# Theme Songs (The Music Thread)



## PuffyCatgirl (Mar 17, 2013)

Do we have one of these yet?
Music discussion.
Post links to songs you like, songs that represent you, or your fursona, songs you hate (if you're like that)
Talk about bands/shows you've seen.
Argue over which genre is best genre (Spoiler Alert: It's AC/DC.)

So I'll start off I guess.

*Theme Songs:*
Me: AC/DC - Shoot to Thrill
Ashe: The String Tribute to AC/DC - Shoot To Thrill
Fafnir: Vitamin String Quartet - Thunderstruck

*Bands/Groups/Artists I've seen Live:*
Bon Jovi
Foo Fighters
Red Hot Chili Peppers
Stone Temple Pilots
KISS
No Doubt/Gwen Stefani
Coldplay
AC/DC
Guns N Roses

*Favorite Song:*
Interstate Love Song - Stone Temple Pilots
It reminds me of my dad. He's a drummer in a band and one of my earliest memories is of him and his band rocking the fuck out of that song. I tear up whenever I hear it because I never get to see him anymore.

So yeah. What about you guys?


----------



## Rilvor (Mar 17, 2013)

I will assume because you are new you somehow missed the Music forum: http://forums.furaffinity.net/forums/37-The-Tube

I am sure a Mod will simply move this thread.

If I may, my what an odd user title...


----------



## PuffyCatgirl (Mar 17, 2013)

Rilvor said:


> I will assume because you are new you somehow missed the Music forum: http://forums.furaffinity.net/forums/37-The-Tube



I did.
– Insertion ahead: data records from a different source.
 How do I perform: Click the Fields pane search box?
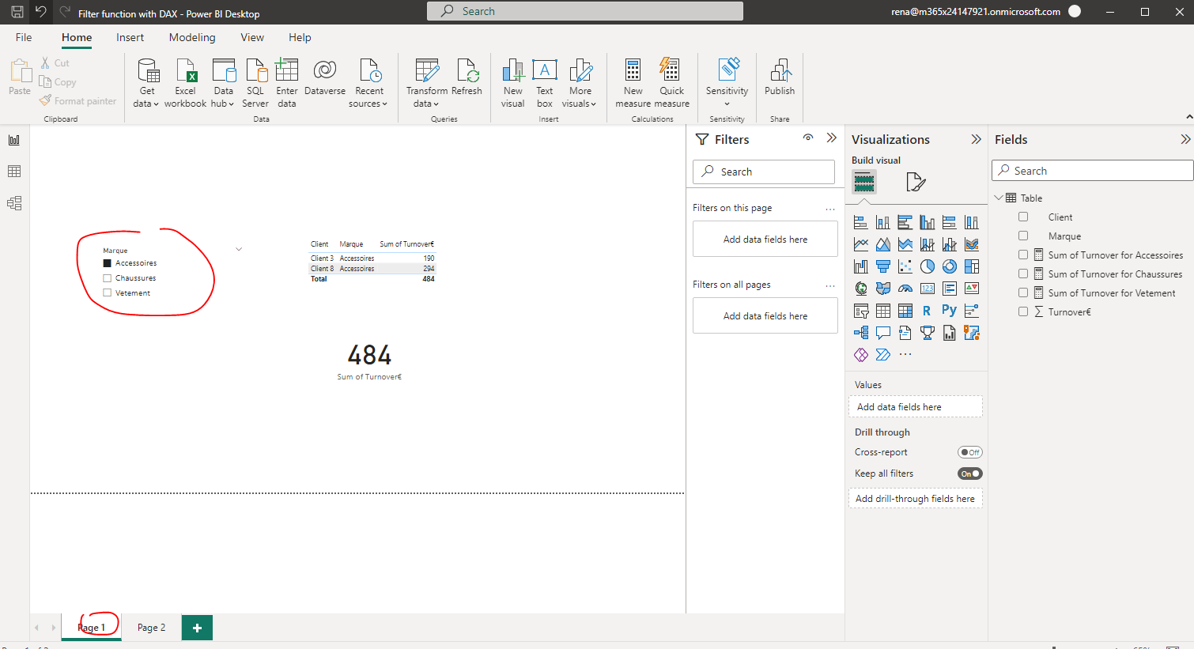(x=1093, y=171)
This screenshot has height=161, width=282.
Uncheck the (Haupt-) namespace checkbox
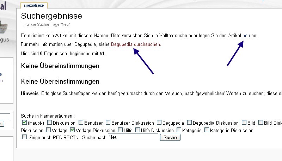click(24, 123)
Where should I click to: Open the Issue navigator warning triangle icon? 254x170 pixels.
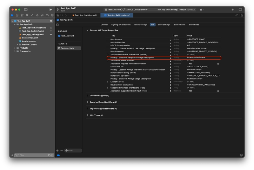click(x=32, y=15)
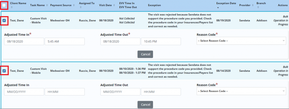Click the empty Adjusted Time In MM/DD/YYYY field
This screenshot has width=289, height=109.
24,92
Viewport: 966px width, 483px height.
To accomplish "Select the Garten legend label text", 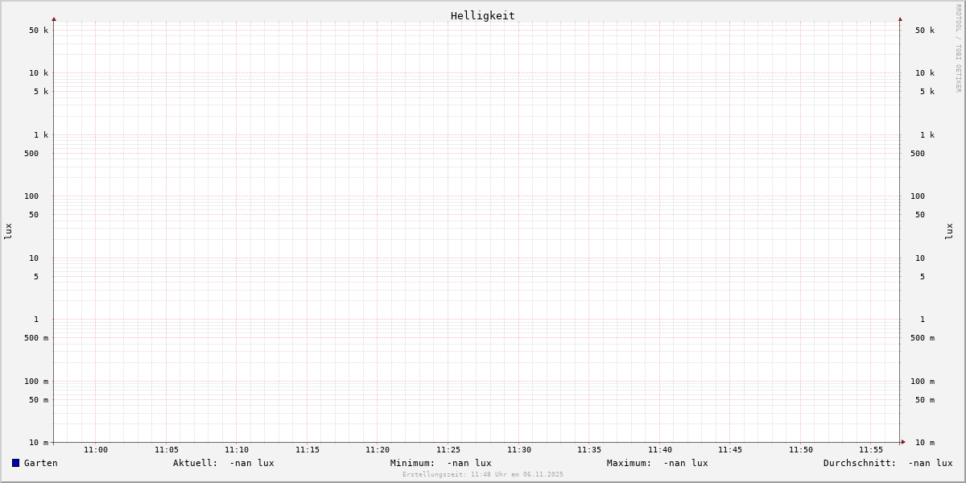I will tap(41, 463).
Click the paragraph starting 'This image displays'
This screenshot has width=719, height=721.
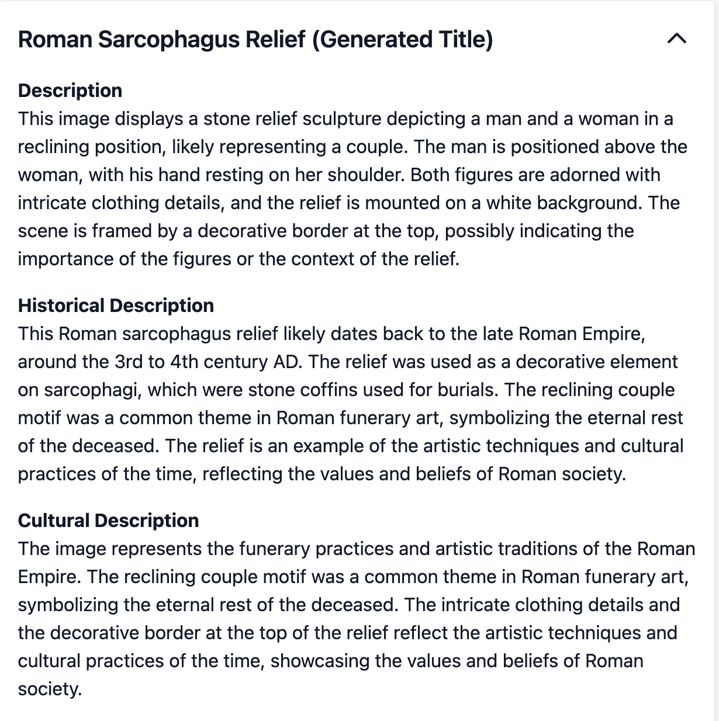point(352,189)
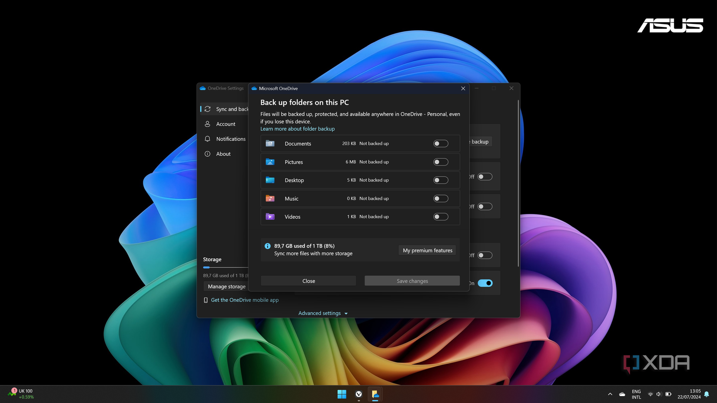The height and width of the screenshot is (403, 717).
Task: Click the settings window vertical scrollbar
Action: point(518,182)
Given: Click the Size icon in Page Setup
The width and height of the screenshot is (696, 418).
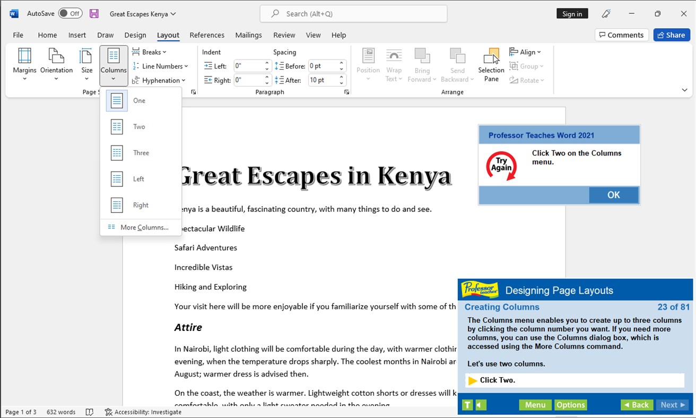Looking at the screenshot, I should [85, 64].
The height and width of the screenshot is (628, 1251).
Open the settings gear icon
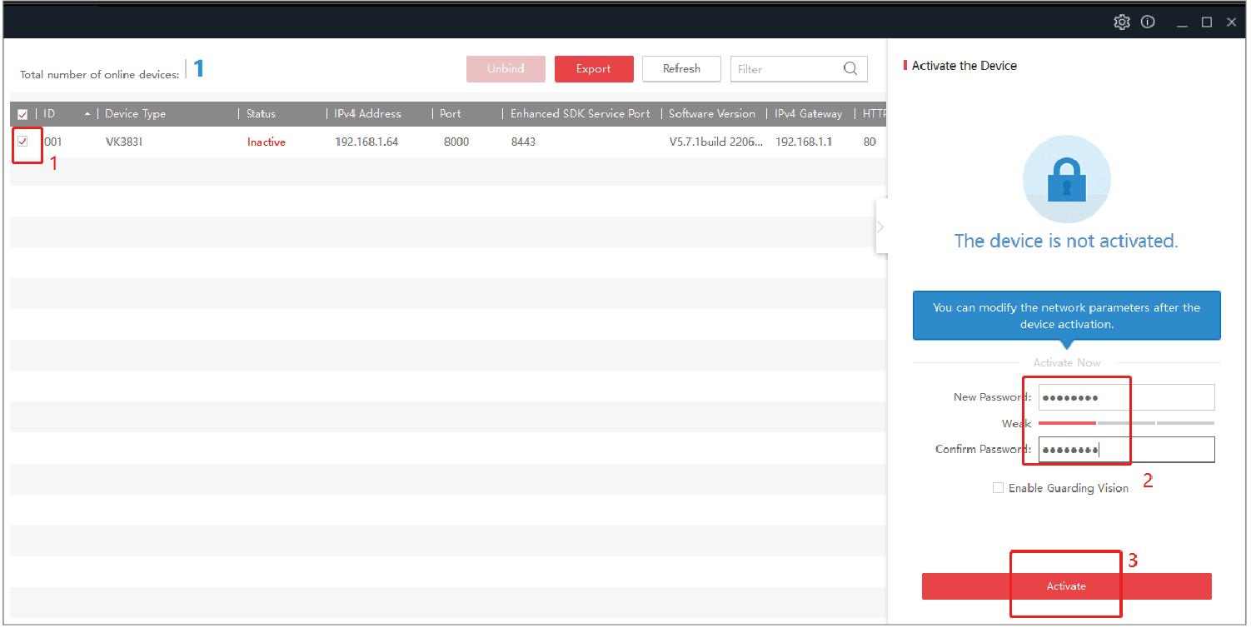pyautogui.click(x=1122, y=22)
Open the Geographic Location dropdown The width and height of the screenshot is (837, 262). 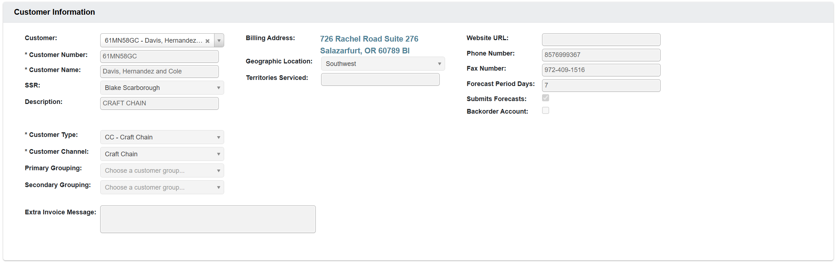coord(439,63)
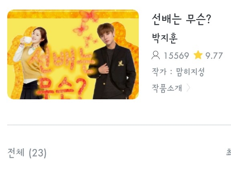Click the gold emblem on black blazer
This screenshot has width=231, height=173.
(x=121, y=63)
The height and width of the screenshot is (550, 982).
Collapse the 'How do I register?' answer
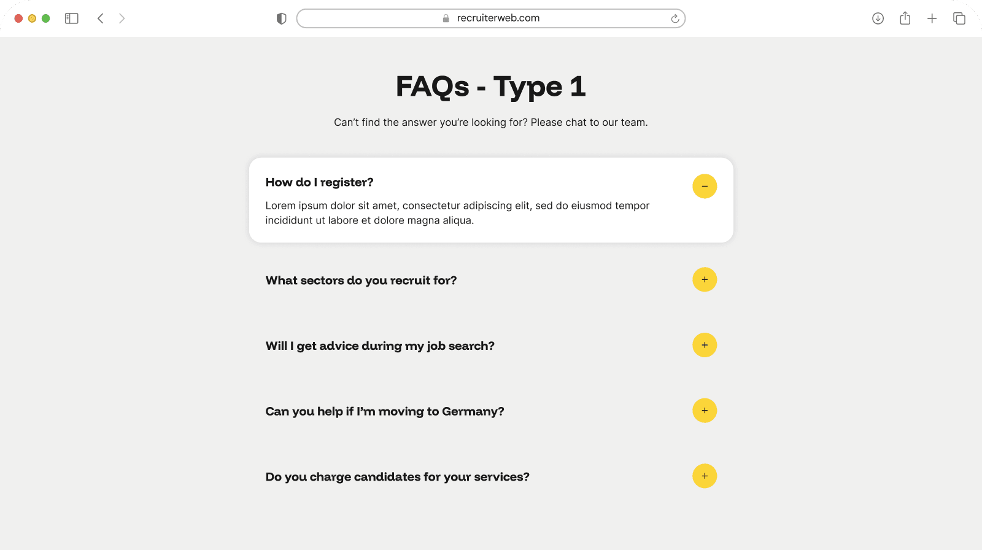pyautogui.click(x=705, y=186)
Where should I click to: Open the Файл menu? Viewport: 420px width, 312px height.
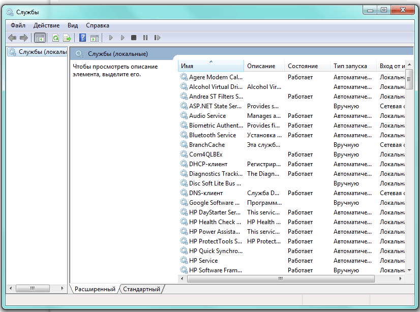pos(18,25)
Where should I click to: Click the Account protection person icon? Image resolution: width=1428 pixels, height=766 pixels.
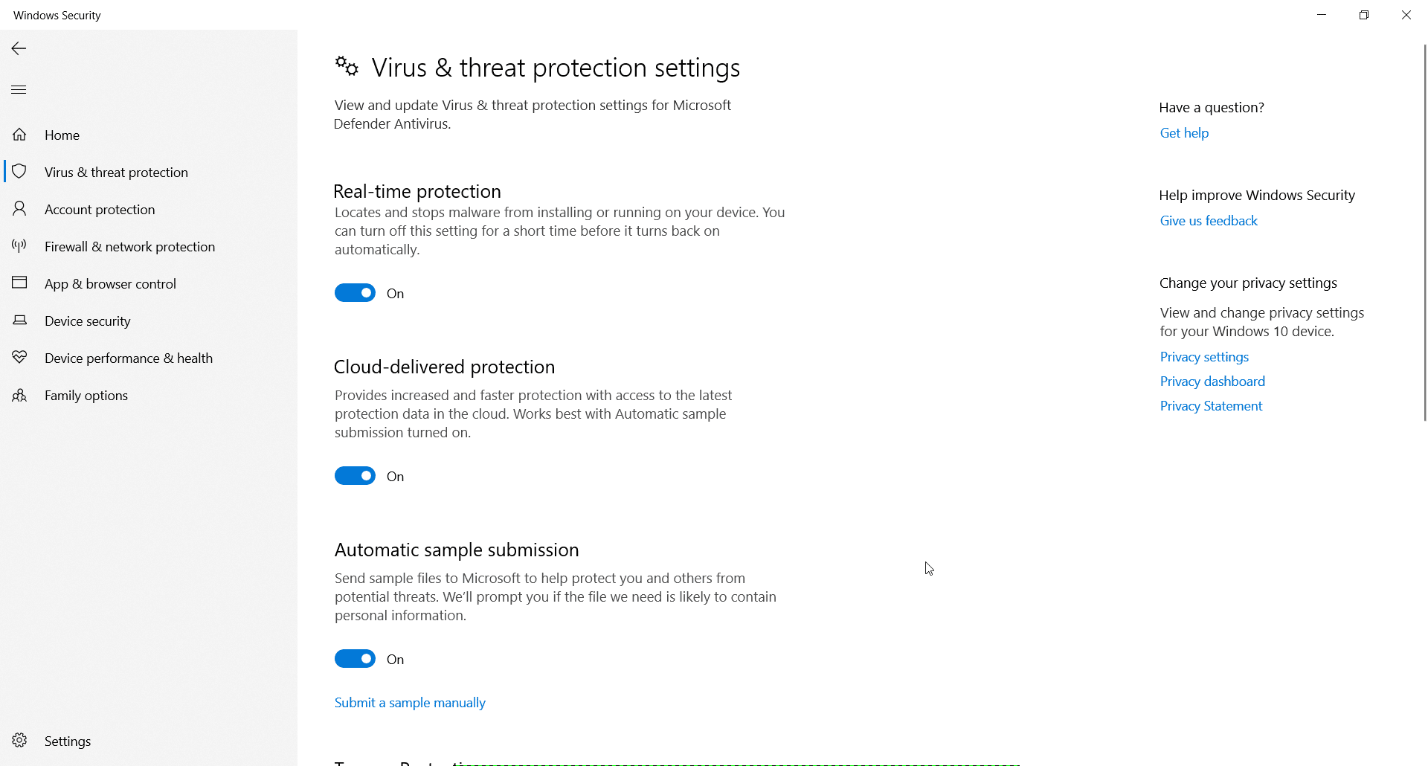point(19,209)
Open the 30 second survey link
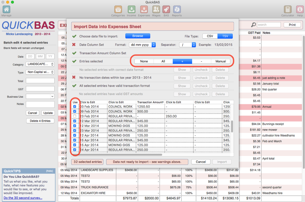 23,198
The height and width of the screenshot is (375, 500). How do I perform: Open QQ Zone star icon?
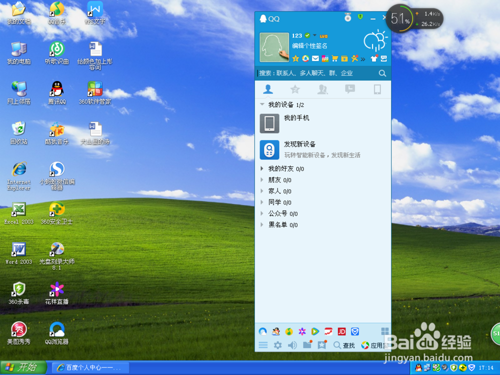[x=296, y=59]
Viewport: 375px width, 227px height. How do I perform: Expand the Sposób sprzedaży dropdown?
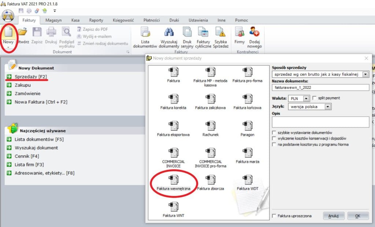coord(365,74)

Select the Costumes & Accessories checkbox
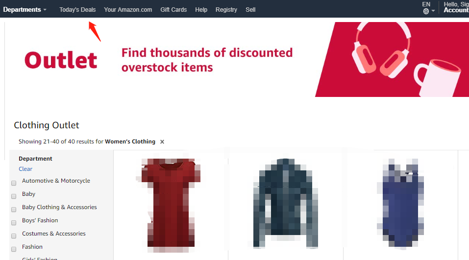[x=14, y=236]
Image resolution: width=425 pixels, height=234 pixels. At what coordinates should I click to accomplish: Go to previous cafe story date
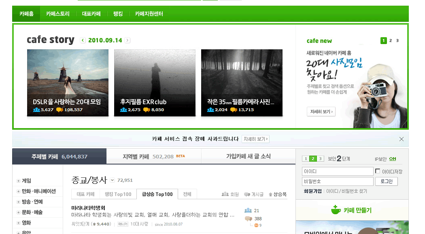pyautogui.click(x=83, y=40)
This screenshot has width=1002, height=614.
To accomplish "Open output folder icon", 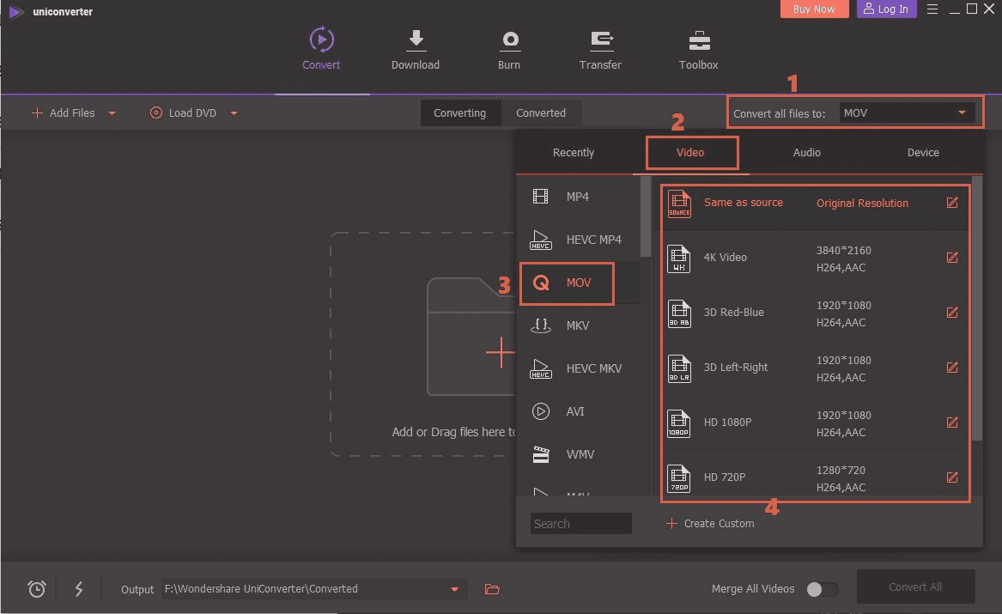I will [492, 589].
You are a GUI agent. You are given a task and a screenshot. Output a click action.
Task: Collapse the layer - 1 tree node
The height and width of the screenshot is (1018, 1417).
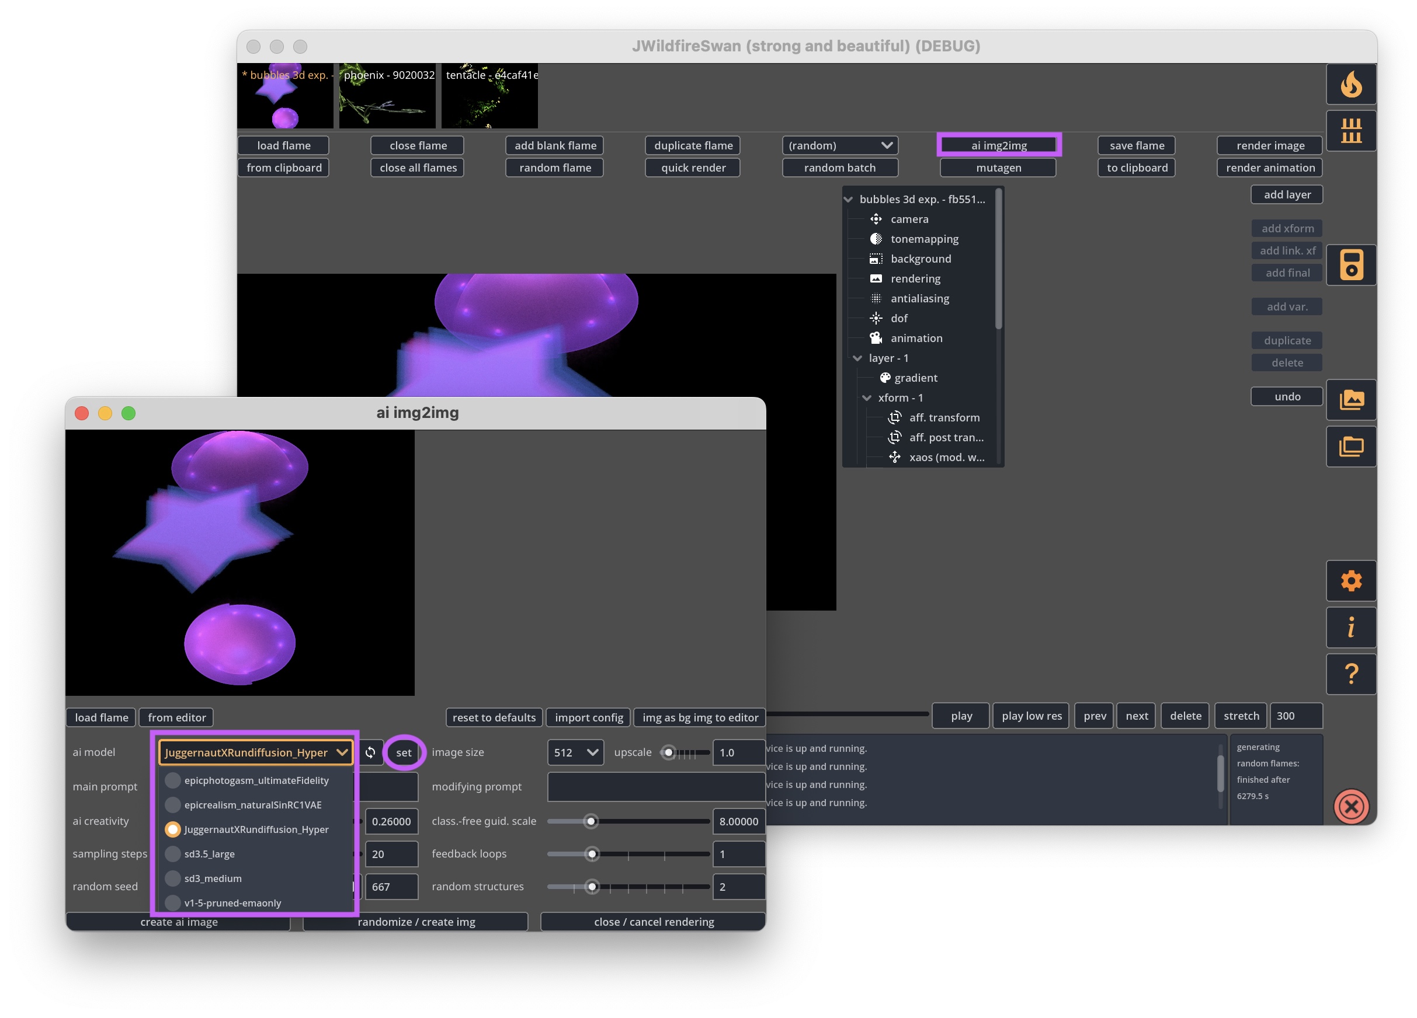pos(857,358)
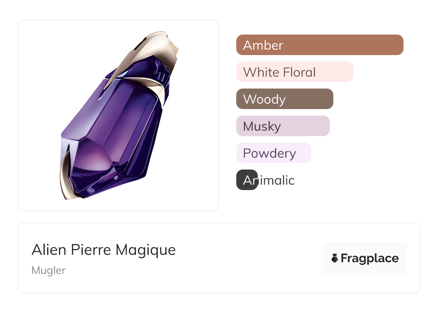Image resolution: width=438 pixels, height=311 pixels.
Task: Click the Woody text label
Action: click(x=264, y=99)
Boy, don't I feel foolish right now.


----------



## Corto (Mar 17, 2013)

Moved.


----------



## PsychicOtter (Mar 17, 2013)

Favorite bands/artists:  The Killers, Weezer, Third Eye Blind, John Mayer, and Dave Matthews/Dave Matthews Band.


----------



## Hateful Bitch (Mar 17, 2013)

Theme song.


----------



## Heliophobic (Mar 17, 2013)

*Favorite genres:* industrial rock, breakbeat, IDM, EBM (yes, with a 'B')
*Favorite artists/bands:* Front Line Assembly, 16Volt, Chemlab, H3llb3nt, Rabbit Junk, Igorrr, Alva Noto, System of a Down, Powerman 5000
*Favorite album:* H3llb3nt - (2001) Hardcore Vanilla
*Favorite song:* 16Volt - Filthy Love of Fire
*Artists/bands seen live:* None yet, aside from this one The Beatles cover band I once saw when I was like six.
*Theme song:* [Either] Boris - Blackout [,] 16Volt - Filthy Love of Fire [, or] Rabbit Junk - Crutch


----------



## Demensa (Mar 18, 2013)

*Favourite Artists:*
Animals As Leaders, Tera Melos, Andrew Jackson Jihad, Chopin, Cynic, Fleshgod Apocalypse, Nemertines, David Maxim Micic, Streetlight Manifesto, Sigur Ros, Buckethead, Joe Satriani and so many others I wouldn't hesitate to call a favourite.

*Bands I've Seen Live:*
Between The Buried And Me
Animals as Leaders
Sigur Ros
Various local bands

I'm going to see Tool in about a month, so that should be sweet.

Theme Song


----------



## DarrylWolf (Mar 18, 2013)

My fursona's theme song is "Ain't No Stopping Us Now" by McFadden and Whitehead.


----------



## benignBiotic (Mar 18, 2013)

My personal theme song is probably Romance Layers. If I were in a movie that would be my leitmotif.


----------



## Ames (Mar 21, 2013)

This is my fucking theme song:

[video=youtube;1EKTw50Uf8M]http://www.youtube.com/watch?v=1EKTw50Uf8M[/video]


----------



## Heliophobic (Mar 21, 2013)

JamesB said:


> This is my fucking theme song:
> 
> [video=youtube;1EKTw50Uf8M]http://www.youtube.com/watch?v=1EKTw50Uf8M[/video]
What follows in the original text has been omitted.